ChamberClient
The main class for interacting with the Chamber API.
Initialization
from chamber_sdk import ChamberClient
# From environment variable (CHAMBER_TOKEN)
client = ChamberClient()
# From CLI config (~/.chamber/token.json)
client = ChamberClient.from_config()
# Direct token
client = ChamberClient(
token="ch.your-api-token",
organization_id="org-123", # Optional: for multi-org users
api_url="https://custom.api.example.com/v1", # Optional: override endpoint
timeout=60 # Optional: request timeout in seconds
)
Default API URL: https://api.usechamber.io/v1
Auto-Containerize & Run
run()
Auto-containerize and submit a GPU workload in one call. See the full guide for detailed documentation.
# Configure registries once
ChamberClient.add_registry("prod", "us-east1-docker.pkg.dev/my-project/prod", set_default=True)
ChamberClient.add_registry("dev", "us-east1-docker.pkg.dev/my-project/dev")
# Submit using default registry
job = client.run("./my-project", gpus=4, team="ml-research")
# Submit to specific registry by name
job = client.run("./my-project", gpus=4, team="ml-research", registry="dev")
# Full URLs still work
job = client.run("./my-project", registry="123456.dkr.ecr.us-east-1.amazonaws.com", team="ml-research")
# Dry run (preview without executing)
result = client.run("./my-project", dry_run=True)
print(result.dockerfile)
print(result.manifest)
Requires installation with pip install chamber-sdk[run]
Key Parameters:
| Parameter | Type | Description |
|---|
directory | str | Path to project directory (required) |
gpus | int | Number of GPUs (default: 1) |
gpu_type | str | GPU type (default: “H100”) |
team | str | Team ID (required for submission) |
registry | str | Registry name (e.g., “prod”) or URL. Uses default if not specified. |
distributed | str | ”auto”, “ray”, “deepspeed”, or “none” |
dry_run | bool | Preview without executing |
wait | bool | Block until workload completes |
on_progress | callable | Progress callback(stage, message) |
Returns: Workload object (or DryRunResult if dry_run=True)
See Auto-Containerize & Run for the complete parameter reference.
Registry Management
Static methods for managing container registries.

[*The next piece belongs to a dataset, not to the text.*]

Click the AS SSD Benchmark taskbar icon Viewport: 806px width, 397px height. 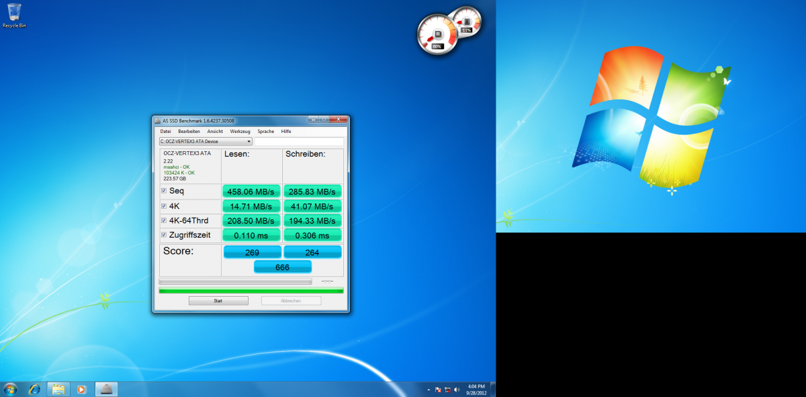tap(107, 389)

Configuration is persisted to ~/.chamber/config.json.
list_registries()
List all configured registries.
registries = ChamberClient.list_registries()
# {'prod': 'us-east1-docker.pkg.dev/my-project/prod', 'dev': '...'}
Returns: dict[str, str] mapping names to URLs
add_registry()
Add or update a named registry.
ChamberClient.add_registry(
"prod",
"us-east1-docker.pkg.dev/my-project/prod",
set_default=True # Optional: also set as default
)
Parameters:
| Parameter | Type | Description |
|---|
name | str | Registry name (e.g., “prod”, “dev”) |
url | str | Registry URL |
set_default | bool | If True, also set as default (default: False) |
set_default_registry()
Set the default registry by name.
ChamberClient.set_default_registry("dev")

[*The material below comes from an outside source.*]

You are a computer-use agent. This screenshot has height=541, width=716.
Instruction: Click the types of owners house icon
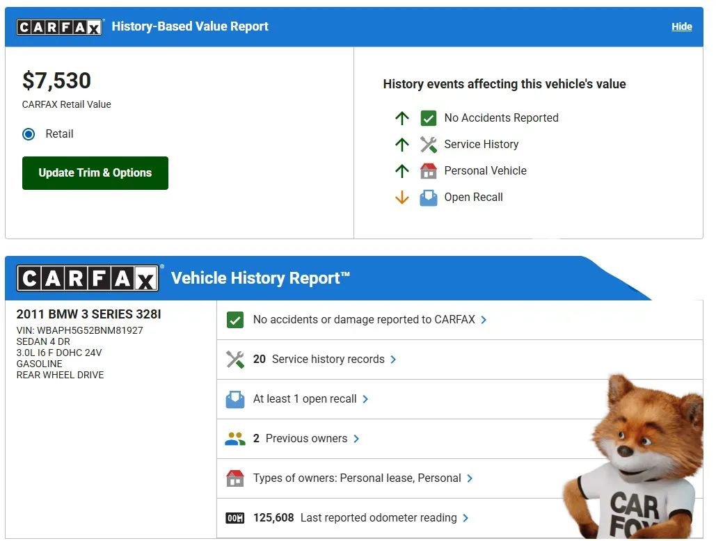(x=234, y=478)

Raises: ValueError if the registry name doesn’t exist
get_default_registry()
Get the current default registry.
name, url = ChamberClient.get_default_registry()

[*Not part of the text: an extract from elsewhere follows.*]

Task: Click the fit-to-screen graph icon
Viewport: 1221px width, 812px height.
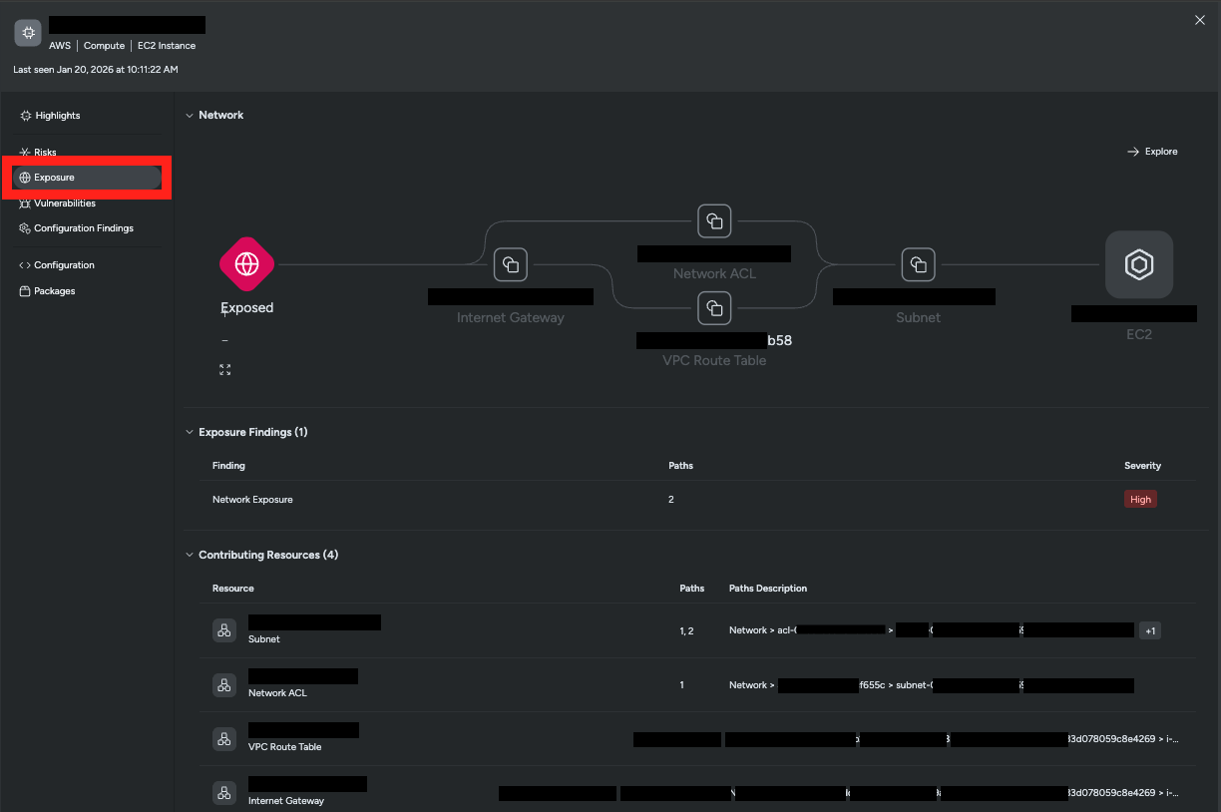Action: [224, 370]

# ('prod', 'us-east1-docker.pkg.dev/my-project/prod')
Returns: tuple[str, str] of (name, url) or None if not configured
Workload Submission
submit_job()
Submit a new GPU workload.
job = client.submit_job(
name="training-job",
initiative_id="team-id",
gpu_type="H100",
requested_gpus=8,
job_class=JobClass.RESERVED,
priority=50,
tags={"experiment": "v1", "owner": "ml-team"},
external_id="my-tracking-id"
)
Parameters:
| Parameter | Type | Required | Description |
|---|
name | str | Yes | Human-readable workload name (1-255 chars) |
initiative_id | str | Yes | Team ID |
gpu_type | str | Yes | GPU model (e.g., “H100”, “A100”) |
requested_gpus | int/float | No | Number of GPUs (optional if using template) |
job_class | JobClass | No | RESERVED or ELASTIC (default: RESERVED) |
priority | int | No | 0-100 (higher = more important) |
tags | dict | No | Key-value pairs for tagging |
metadata | dict | No | Custom metadata dictionary |
external_id | str | No | Your own tracking ID (max 255 chars) |
k8s_manifest | str | No | Custom Kubernetes manifest YAML (max 65536 chars) |
template_id | str | No | Template ID to use for configuration |
allocation_id | str | No | Force specific capacity allocation |
Returns: Workload object
Distributed Training
For multi-node distributed training:
job = client.submit_job(
name="distributed-training",
initiative_id="team-id",
gpu_type="H100",
requested_gpus=32,
gpus_per_pod=8,
requested_pods=4,
scaling_mode=ScalingMode.GANG, # All-or-nothing scheduling
distribution_mode="auto"
)
Additional Parameters:
| Parameter | Type | Description |
|---|
gpus_per_pod | int | GPUs per pod |
requested_pods | int | Number of pods |
scaling_mode | ScalingMode | GANG or ELASTIC |
min_pods | int | Minimum pods for elastic scaling |
distribution_mode | str | ”auto” or “manual” |
Workload Management
get_workload()
Retrieve details of a specific workload.
job = client.get_workload("workload-id")
print(f"Status: {job.status}")
print(f"GPUs: {job.requested_gpus}")
Returns: Workload object
list_workloads()
List workloads with optional filters.
response = client.list_workloads(
status=JobStatus.RUNNING,
initiative_id="team-id",
submitted_by="user-123",
limit=50
)
for job in response.items:
print(f"{job.name}: {job.status}")
Parameters:
| Parameter | Type | Description |
|---|
status | JobStatus | Filter by status |
initiative_id | str | Filter by team |
submitted_by | str | Filter by user |
is_managed | bool | True for Chamber workloads, False for discovered |
submitted_after | str | ISO8601 datetime filter |
submitted_before | str | ISO8601 datetime filter |
sort_order | str | ”asc” or “desc” |
limit | int | Max results (1-100, default: 20) |
next_token | str | Pagination cursor |
Returns: PaginatedResponse with items, next_token, total_count
iter_workloads()
Iterate through all workloads with automatic pagination.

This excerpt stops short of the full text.